Tout le monde est emballé par Les Fruits d'Or, à ce qu'il paraît...
J'ai un peu lu le bouquin...
Eh bien, je ne sais pas si vous êtes de mon avis... mais moi je trouve ça faible.
Je crois que ça ne vaut absolument rien...
Mais rien, hein ? Zéro. Non ? Vous n'êtes pas d'accord ?

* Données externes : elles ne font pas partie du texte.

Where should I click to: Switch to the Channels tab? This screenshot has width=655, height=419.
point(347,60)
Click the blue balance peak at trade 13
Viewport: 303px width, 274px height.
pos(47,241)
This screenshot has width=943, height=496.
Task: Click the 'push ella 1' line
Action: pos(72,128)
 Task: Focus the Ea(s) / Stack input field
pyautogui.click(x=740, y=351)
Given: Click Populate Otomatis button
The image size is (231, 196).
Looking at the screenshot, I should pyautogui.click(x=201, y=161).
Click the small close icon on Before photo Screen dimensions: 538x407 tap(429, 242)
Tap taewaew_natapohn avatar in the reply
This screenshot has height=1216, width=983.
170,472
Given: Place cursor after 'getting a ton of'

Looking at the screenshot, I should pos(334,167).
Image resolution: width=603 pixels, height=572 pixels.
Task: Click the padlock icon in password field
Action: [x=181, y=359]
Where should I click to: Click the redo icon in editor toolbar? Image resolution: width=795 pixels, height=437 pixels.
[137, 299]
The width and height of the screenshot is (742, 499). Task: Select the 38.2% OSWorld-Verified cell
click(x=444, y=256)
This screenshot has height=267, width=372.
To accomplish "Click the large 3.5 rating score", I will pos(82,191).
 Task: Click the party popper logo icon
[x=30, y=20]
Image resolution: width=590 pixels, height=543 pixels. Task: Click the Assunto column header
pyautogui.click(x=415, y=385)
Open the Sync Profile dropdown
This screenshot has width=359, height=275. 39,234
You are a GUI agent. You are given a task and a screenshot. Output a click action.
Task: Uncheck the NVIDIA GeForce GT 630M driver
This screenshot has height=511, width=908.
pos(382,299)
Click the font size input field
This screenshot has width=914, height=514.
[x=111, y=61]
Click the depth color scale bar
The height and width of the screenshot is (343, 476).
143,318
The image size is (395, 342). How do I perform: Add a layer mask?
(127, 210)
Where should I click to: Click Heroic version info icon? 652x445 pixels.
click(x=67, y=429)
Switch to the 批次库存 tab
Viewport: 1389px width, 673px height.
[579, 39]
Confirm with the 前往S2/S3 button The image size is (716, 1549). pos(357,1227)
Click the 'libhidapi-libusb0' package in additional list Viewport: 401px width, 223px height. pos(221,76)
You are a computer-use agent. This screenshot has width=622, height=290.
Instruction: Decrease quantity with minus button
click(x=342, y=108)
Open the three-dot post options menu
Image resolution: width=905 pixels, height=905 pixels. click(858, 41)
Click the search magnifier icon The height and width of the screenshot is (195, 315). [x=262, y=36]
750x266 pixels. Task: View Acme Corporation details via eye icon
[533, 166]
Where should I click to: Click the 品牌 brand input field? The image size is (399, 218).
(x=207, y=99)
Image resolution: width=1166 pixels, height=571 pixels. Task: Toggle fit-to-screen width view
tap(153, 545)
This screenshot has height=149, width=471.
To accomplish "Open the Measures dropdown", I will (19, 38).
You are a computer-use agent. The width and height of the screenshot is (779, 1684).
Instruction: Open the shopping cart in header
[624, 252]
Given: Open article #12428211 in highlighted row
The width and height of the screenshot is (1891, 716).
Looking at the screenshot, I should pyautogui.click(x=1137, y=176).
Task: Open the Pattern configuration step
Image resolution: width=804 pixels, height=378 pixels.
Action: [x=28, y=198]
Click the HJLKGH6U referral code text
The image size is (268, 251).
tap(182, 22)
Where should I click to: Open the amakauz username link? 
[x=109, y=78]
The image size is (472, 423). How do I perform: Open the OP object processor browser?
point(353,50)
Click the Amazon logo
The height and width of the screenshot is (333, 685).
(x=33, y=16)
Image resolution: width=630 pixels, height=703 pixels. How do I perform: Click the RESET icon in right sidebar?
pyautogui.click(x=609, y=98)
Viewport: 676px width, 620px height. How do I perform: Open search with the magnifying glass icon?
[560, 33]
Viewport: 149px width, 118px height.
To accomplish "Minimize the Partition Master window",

Nathalie Sarraute, Les Fruits d'Or, 1973
L’autre histoire à laquelle elle avait pensé, pour intéresser le lecteur, c’est l’histoire du roman pornographique. Celui-là, personne ne l’avait jamais lu, même pas ses meilleures copines, encore que je les soupçonne, mine de rien, d’en avoir considéré la possibilité avec une certaine gourmandise. Ce n’est quand même pas si souvent que quelqu’un (quand je dis quelqu’un, c’est simplement une personne que vous connaissez) vous dit qu’il ou elle vient d’écrire un roman pornographique et que, peut-être, un jour vous en aurez la primeur. Ce n’est pas un truc auquel on peut réagir facilement, en disant, par exemple : « Ah bon ? » ou alors : « Tu m’en diras tant ! », tout en se retenant de s’exclamer : « Mince, j’en salive d’avance et j’espère bien que tu me permettras sans tarder d’aller me vautrer dans la boue voluptueuse de tes fantasmes les plus débridés.» Sinon que personne n’avait osé s’exclamer de la sorte et qu’elle ne l’avait fait lire à personne, ce roman qui existe. Sauf, sans doute, au professeur de philosophie du siècle dernier, mais le professeur de philosophie du siècle dernier, il faut reconnaître que c’est encore une autre histoire, une de celle qu’on ne peut pas non plus dévoiler ou tout au moins pas encore. Il avait dit : "Il n'y a rien là, ma chère, dont vous pourriez avoir à rougir", mais là-dessus (ou là-dessous), je ne suis pas certaine qu'on puisse lui faire confiance, ni le considérer comme un maître, car il est vraiment d'une autre époque.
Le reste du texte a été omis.